Hoje, falar de direitos humanos e do respeito a eles devido
é a coisa mais natural do mundo. A humanidade, depois de muita dor e
sofrimento, de tantas atrocidades cometidas no passado, aprendeu a duras penas
que cada homem, cada mulher e cada grupo humano é sujeito de direitos.
A
Declaração Universal dos Direitos Humanos, redigida e promulgada logo após a
desastrosa experiência da Segunda Guerra Mundial, diz em seu preâmbulo que
"o reconhecimento da dignidade inerente a todos os membros da família humana
e de seus direitos iguais e inalienáveis é o fundamento da liberdade, da
justiça e da paz no mundo”. Diz igualmente "que o desprezo e o desrespeito
pelos direitos humanos resultaram em atos bárbaros que ultrajaram a consciência
da Humanidade e que o advento de um mundo em que os homens gozem de liberdade
de palavra, de crença e da liberdade de viverem a salvo do temor e da
necessidade foi proclamado como a mais alta aspiração do homem comum”.
A partir da Declaração Universal dos Direitos Humanos os
países democráticos foram modificando as suas Constituições e incluindo
princípios que não só garantissem, mas ampliassem tais direitos. No caso do
Brasil, a Constituição "cidadã” de 1988, elaborada e promulgada após o
período trágico da ditadura militar, que se instaurou no país a partir do golpe
militar de 1964, é a garantia desses direitos. Embora não faltem aqueles que,
de vez em quando, querem aplicar novos golpes, tentando, através de emendas à Constituição
Federal, solapar e eliminar o que foi conquistado com muita luta e suor.
A Igreja Católica custou aceitar e respeitar a proclamação
destes direitos humanos. Enquanto no mundo avançava a luta por estes direitos,
os católicos entraram no século XX sendo obrigados a engolir coisas absurdas
como aquelas do famoso Syllabus de Pio IX. Felizmente veio o Vaticano II, o
qual, em diversos dos seus documentos, reconheceu o valor supremo da dignidade
humana e proclamou que a Igreja deve ser a promotora e a defensora dos seus
inalienáveis direitos. A Constituição Pastoral Gaudium et Spes, por exemplo,
pede que os direitos das pessoas "sejam mais bem assegurados”, de modo
"que todos os cidadãos, e não apenas alguns privilegiados, possam gozar realmente
dos direitos da pessoa (nº 73). Nesse sentido, continua a Gaudium et Spes, são
deploráveis todas as "formas totalitárias ou ditatoriais, que lesam os
direitos das pessoas ou dos grupos sociais” (nº 75). As ações e atos
decorrentes das imposições, dos totalitarismos e das ditaduras são verdadeiros
crimes e as pessoas devem ser encorajadas a lutar e "resistir abertamente
aos que as querem impor” (nº 79)

* **Material fornecido**:
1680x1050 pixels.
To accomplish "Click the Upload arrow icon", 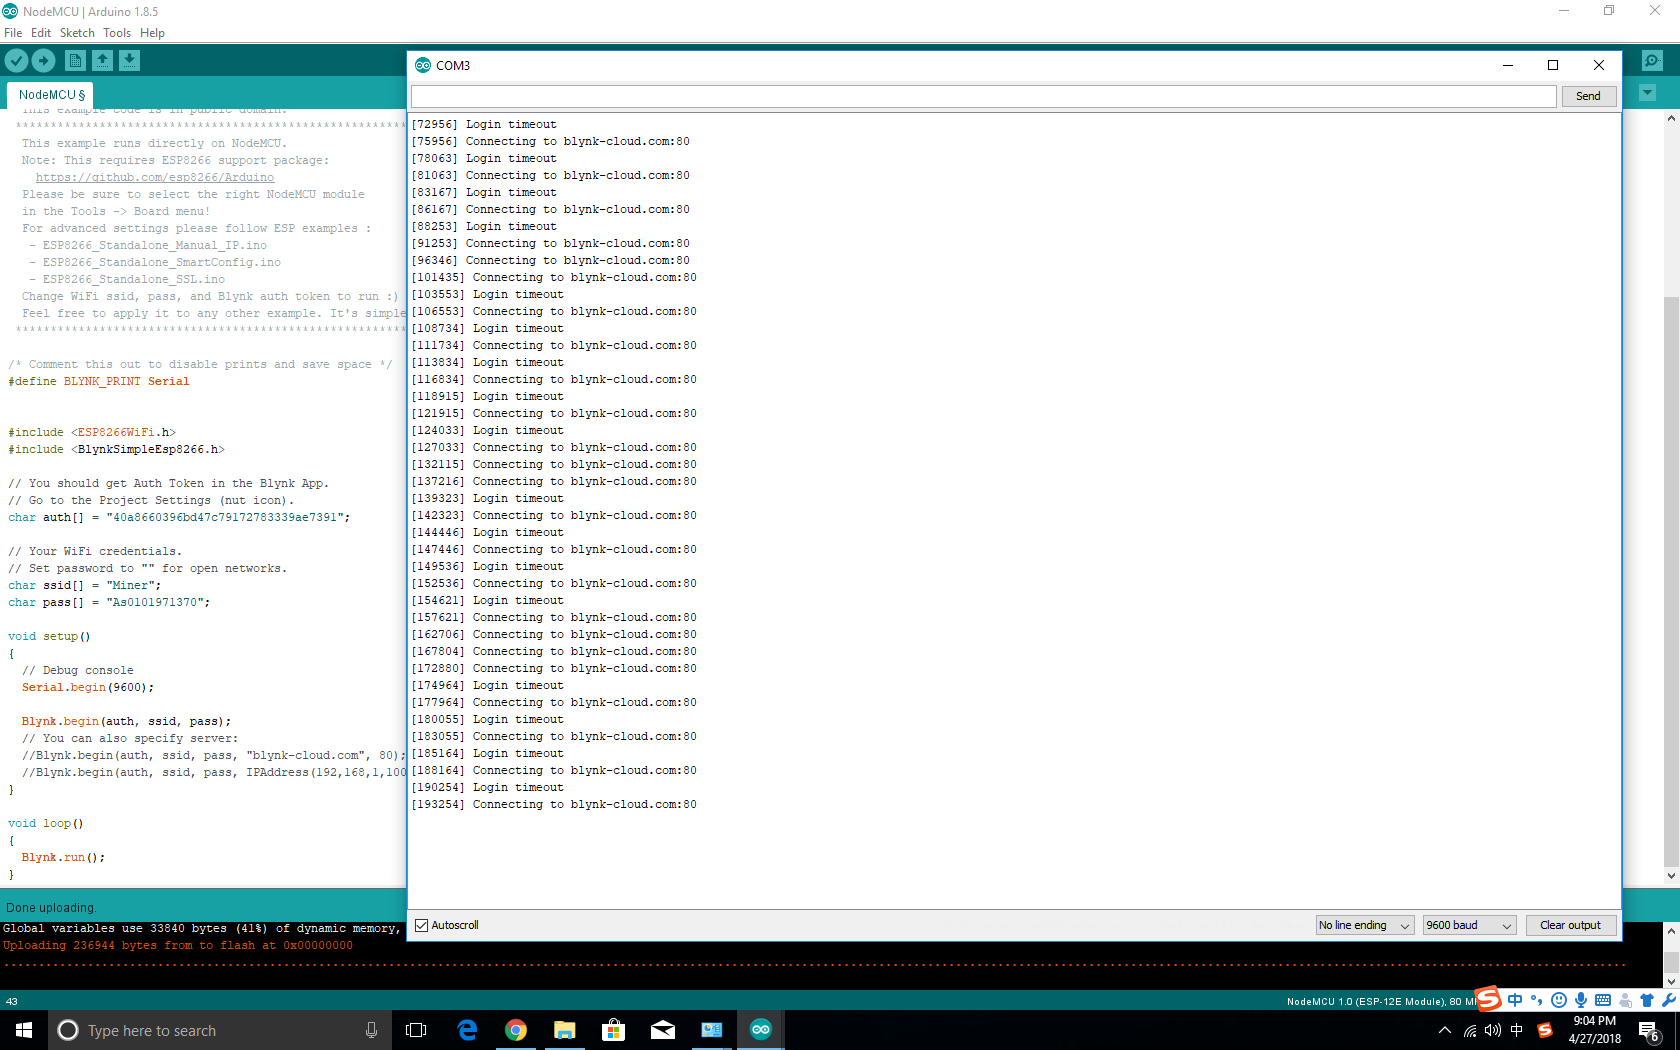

* **Objetivo da tarefa**: Reproduza sem alterações o trecho do texto sobre direitos humanos, começando nas palavras que contêm "A partir da" e parando logo depois de "luta e suor.".

* **Resposta escrita**:
A partir da Declaração Universal dos Direitos Humanos os
países democráticos foram modificando as suas Constituições e incluindo
princípios que não só garantissem, mas ampliassem tais direitos. No caso do
Brasil, a Constituição "cidadã” de 1988, elaborada e promulgada após o
período trágico da ditadura militar, que se instaurou no país a partir do golpe
militar de 1964, é a garantia desses direitos. Embora não faltem aqueles que,
de vez em quando, querem aplicar novos golpes, tentando, através de emendas à Constituição
Federal, solapar e eliminar o que foi conquistado com muita luta e suor.